— Your instructions —
Exactly as written, give again the line with "Task: Select the V-B engraved tablet image" and all subsequent lines through the end of the records.

— Exercise data —

- Opening Delimiter -

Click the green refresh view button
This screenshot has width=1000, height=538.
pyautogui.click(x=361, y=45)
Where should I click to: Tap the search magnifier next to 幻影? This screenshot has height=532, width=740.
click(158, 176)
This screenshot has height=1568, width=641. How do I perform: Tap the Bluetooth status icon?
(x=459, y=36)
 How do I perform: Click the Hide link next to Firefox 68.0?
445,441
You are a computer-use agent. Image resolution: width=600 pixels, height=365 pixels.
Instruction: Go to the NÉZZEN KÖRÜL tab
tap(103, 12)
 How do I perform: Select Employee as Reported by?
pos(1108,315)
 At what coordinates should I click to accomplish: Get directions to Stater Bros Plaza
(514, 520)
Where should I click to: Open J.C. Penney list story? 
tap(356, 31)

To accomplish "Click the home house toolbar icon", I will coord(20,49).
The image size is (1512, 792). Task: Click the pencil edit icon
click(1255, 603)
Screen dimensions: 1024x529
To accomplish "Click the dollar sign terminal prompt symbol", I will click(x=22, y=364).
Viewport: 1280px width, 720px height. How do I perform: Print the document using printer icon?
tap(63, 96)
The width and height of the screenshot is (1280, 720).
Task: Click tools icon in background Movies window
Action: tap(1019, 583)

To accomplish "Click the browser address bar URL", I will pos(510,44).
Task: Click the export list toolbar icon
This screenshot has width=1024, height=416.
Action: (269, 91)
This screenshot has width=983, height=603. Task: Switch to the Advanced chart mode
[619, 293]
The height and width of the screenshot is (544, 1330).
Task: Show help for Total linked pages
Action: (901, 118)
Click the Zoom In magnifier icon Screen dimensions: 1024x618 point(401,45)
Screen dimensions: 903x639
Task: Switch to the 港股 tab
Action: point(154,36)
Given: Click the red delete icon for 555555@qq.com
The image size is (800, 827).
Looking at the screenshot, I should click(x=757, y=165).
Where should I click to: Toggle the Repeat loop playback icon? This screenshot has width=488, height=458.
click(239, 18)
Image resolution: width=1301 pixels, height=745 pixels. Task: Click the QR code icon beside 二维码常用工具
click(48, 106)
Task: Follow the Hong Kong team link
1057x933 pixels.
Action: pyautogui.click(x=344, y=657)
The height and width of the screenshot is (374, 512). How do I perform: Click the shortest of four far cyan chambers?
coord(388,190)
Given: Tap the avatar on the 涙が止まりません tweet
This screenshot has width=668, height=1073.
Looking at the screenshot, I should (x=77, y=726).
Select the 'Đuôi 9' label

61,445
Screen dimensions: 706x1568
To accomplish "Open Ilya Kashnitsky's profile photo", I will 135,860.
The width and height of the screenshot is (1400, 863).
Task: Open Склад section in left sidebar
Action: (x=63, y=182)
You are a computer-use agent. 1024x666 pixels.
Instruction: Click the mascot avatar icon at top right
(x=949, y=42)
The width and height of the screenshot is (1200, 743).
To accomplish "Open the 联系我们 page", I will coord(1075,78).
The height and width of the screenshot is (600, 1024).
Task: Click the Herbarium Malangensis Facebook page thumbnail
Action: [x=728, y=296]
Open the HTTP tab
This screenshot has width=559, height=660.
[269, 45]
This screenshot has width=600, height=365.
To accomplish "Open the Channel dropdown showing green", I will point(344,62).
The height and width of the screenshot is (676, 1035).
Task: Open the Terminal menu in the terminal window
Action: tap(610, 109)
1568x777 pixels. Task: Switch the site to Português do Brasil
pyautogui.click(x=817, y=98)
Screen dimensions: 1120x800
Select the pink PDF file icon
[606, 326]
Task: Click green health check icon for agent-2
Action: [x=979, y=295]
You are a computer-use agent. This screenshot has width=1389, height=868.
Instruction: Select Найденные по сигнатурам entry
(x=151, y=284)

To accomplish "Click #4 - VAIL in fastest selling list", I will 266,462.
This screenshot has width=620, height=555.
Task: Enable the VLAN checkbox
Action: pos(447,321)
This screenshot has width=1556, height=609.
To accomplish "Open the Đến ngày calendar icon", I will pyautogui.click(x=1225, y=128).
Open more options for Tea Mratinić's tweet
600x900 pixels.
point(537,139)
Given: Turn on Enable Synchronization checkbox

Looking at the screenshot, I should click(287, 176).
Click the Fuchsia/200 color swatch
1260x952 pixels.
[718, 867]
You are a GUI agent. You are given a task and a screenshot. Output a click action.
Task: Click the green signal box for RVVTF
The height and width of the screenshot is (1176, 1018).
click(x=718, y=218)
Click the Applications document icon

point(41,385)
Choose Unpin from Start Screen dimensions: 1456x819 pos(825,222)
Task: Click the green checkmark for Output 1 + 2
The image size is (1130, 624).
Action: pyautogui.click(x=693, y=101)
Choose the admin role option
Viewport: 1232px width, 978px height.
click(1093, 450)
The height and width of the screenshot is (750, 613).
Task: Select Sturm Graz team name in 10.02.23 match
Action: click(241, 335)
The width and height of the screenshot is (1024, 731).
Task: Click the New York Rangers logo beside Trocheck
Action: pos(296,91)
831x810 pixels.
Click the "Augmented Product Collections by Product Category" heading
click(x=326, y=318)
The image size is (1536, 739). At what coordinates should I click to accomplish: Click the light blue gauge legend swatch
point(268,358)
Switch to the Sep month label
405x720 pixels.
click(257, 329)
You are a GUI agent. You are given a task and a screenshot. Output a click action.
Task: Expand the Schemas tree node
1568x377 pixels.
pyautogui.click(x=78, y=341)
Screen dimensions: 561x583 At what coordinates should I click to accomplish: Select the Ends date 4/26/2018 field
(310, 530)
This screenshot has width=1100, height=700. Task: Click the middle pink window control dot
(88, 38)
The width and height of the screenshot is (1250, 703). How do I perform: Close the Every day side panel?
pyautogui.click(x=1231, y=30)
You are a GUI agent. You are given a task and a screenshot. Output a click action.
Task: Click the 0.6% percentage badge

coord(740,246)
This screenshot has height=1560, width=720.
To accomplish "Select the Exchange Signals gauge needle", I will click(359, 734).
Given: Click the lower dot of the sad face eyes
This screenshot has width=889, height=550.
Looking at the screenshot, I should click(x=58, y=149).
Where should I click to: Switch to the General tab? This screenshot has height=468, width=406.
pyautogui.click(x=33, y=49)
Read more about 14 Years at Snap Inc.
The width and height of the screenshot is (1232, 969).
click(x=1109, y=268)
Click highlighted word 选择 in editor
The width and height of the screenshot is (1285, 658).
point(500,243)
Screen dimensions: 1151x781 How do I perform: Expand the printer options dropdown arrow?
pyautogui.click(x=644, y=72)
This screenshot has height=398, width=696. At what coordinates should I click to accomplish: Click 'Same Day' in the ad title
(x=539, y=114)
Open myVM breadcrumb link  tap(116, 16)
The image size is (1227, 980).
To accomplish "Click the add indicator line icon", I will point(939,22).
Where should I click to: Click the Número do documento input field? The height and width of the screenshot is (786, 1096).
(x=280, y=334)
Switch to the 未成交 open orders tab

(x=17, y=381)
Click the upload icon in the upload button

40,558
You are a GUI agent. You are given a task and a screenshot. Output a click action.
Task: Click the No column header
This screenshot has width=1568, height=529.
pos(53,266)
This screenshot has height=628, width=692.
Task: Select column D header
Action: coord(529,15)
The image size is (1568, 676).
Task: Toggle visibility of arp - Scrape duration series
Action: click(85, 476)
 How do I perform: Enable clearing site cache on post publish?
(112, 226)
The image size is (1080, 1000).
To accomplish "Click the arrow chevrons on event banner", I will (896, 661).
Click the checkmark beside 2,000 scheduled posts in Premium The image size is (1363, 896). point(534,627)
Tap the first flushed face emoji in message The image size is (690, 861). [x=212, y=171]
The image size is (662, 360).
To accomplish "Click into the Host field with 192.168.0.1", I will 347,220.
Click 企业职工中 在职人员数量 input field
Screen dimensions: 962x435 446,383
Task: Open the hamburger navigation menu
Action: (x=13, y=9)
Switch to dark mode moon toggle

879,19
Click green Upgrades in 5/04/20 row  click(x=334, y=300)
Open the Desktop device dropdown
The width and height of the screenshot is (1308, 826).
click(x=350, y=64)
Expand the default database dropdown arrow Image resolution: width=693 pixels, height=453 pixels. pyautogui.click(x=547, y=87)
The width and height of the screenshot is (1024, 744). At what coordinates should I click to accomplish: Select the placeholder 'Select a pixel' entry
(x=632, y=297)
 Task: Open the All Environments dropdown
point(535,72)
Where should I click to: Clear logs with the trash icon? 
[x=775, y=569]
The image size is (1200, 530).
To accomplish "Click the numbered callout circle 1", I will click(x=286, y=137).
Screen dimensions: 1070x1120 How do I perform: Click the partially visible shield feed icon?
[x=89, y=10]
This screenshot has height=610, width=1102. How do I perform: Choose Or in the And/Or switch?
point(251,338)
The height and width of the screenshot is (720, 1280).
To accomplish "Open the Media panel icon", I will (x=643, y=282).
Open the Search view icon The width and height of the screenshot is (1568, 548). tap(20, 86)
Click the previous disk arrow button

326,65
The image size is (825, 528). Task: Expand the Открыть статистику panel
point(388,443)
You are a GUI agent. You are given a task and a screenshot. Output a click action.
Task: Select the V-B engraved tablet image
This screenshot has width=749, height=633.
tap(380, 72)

- Closing Delimiter -

— Output for this task —
Task: Select the V-B engraved tablet image
This screenshot has width=749, height=633.
tap(380, 72)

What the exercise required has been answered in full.